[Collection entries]
※
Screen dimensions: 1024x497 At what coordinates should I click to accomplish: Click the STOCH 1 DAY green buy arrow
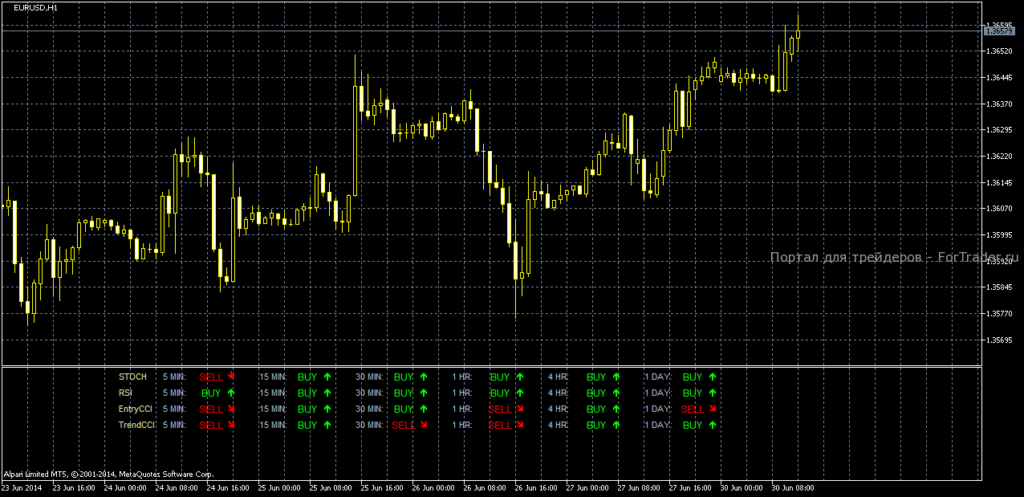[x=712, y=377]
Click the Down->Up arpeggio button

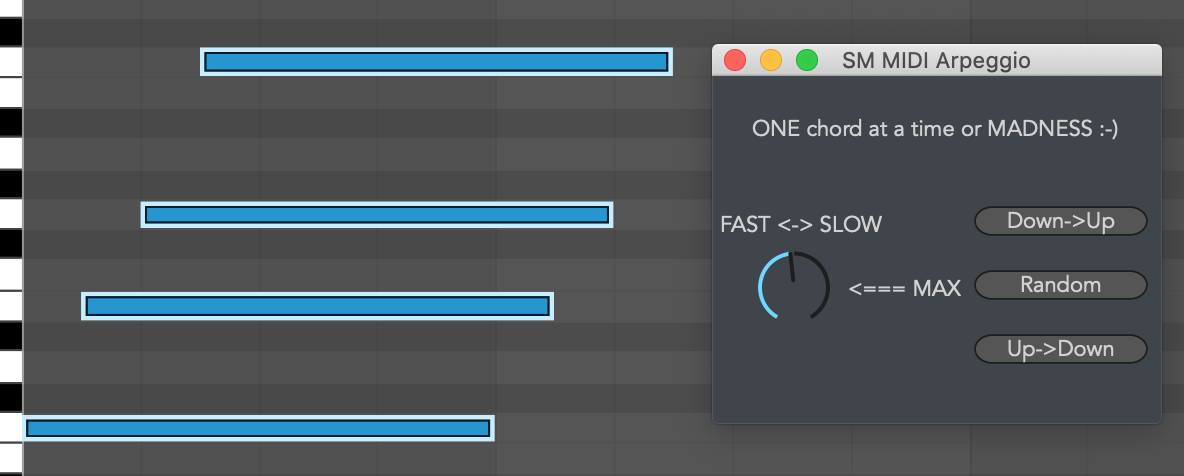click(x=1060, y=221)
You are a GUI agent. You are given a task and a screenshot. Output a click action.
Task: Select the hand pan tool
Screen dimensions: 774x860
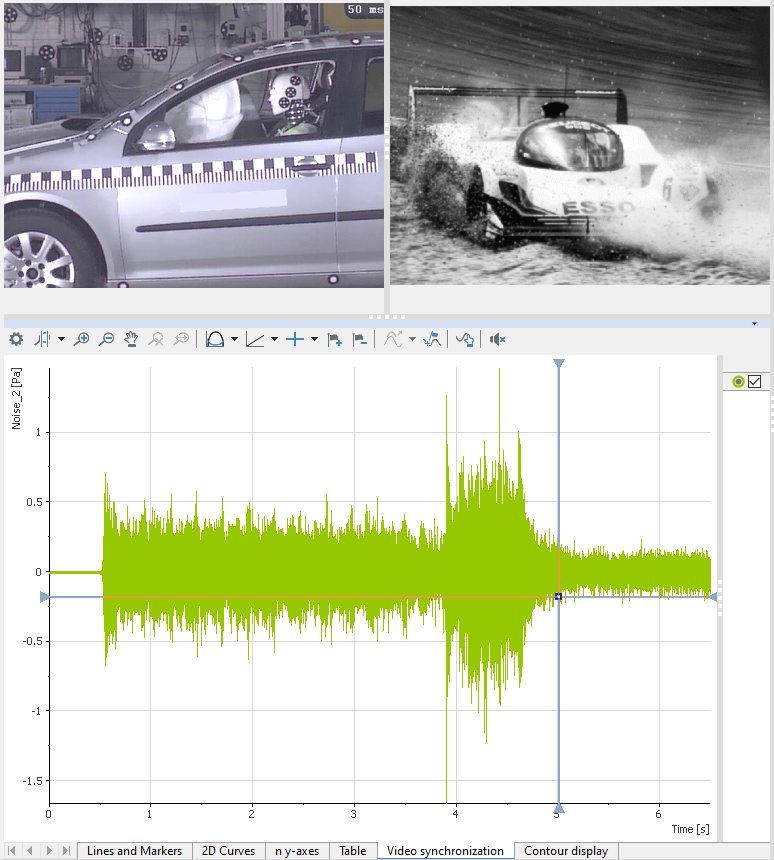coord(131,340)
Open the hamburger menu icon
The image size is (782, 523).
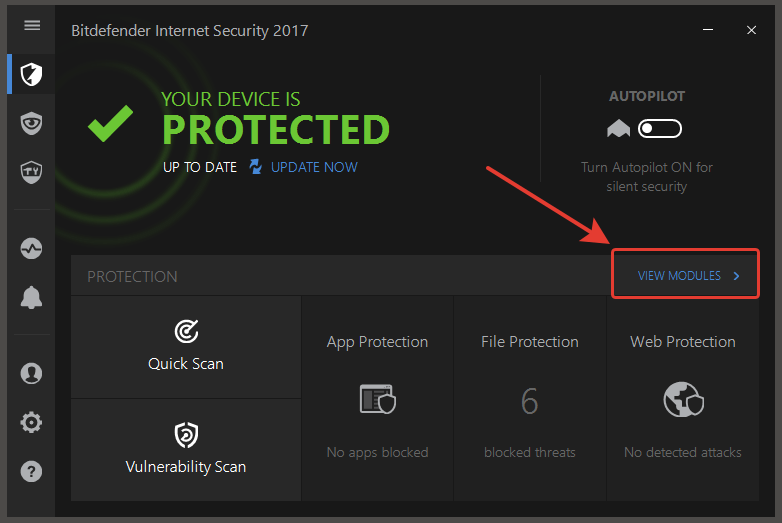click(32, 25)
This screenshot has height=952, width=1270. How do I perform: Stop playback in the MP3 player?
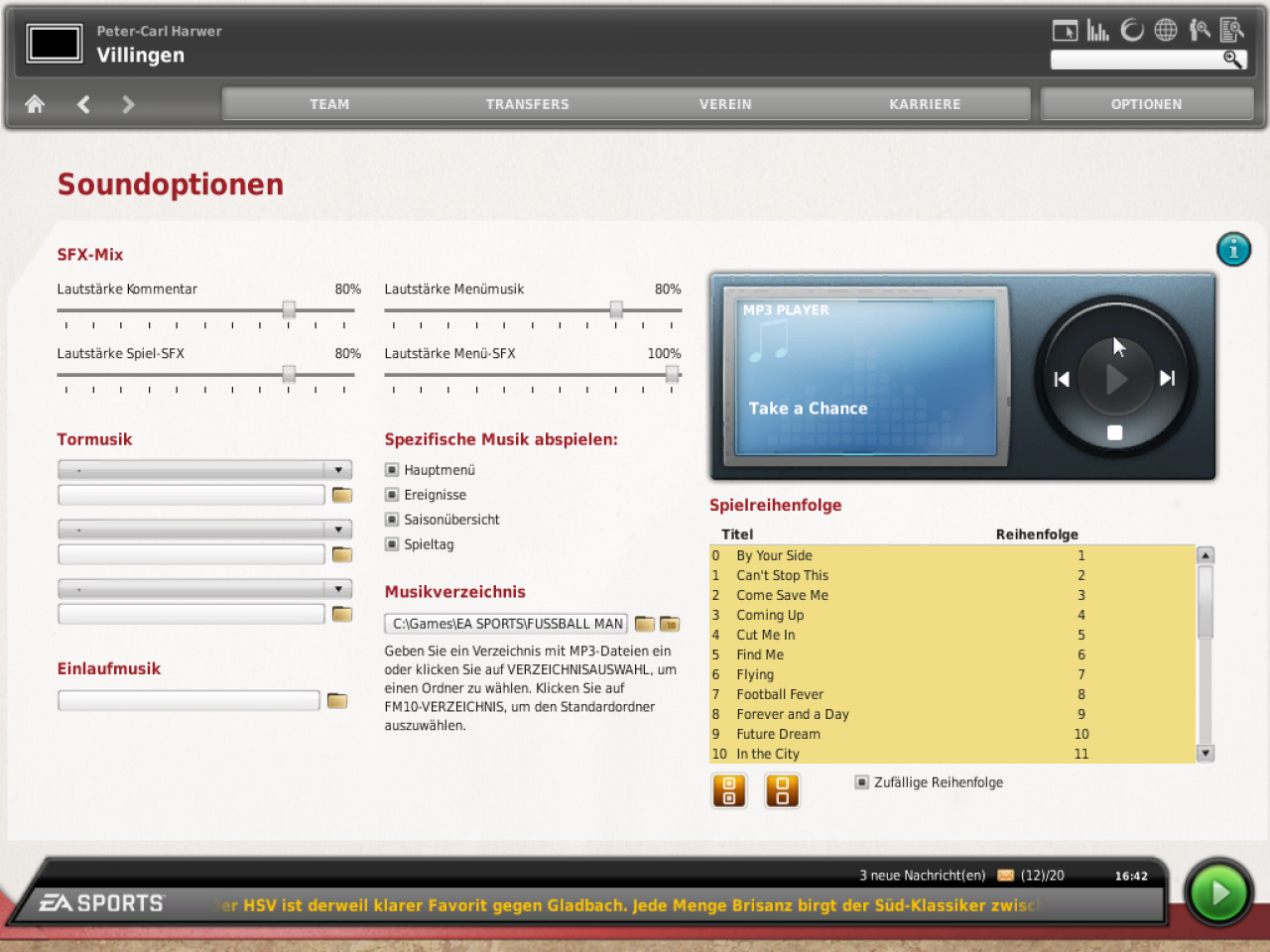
※
§ **Assignment**
Read through the records above and copy the lines that contain "screenshot".

§ **Task solution**
You are a GUI agent. You are given a task and a screenshot. Output a click action.
This screenshot has height=952, width=1270. How do I perform: Stop playback in the MP3 player?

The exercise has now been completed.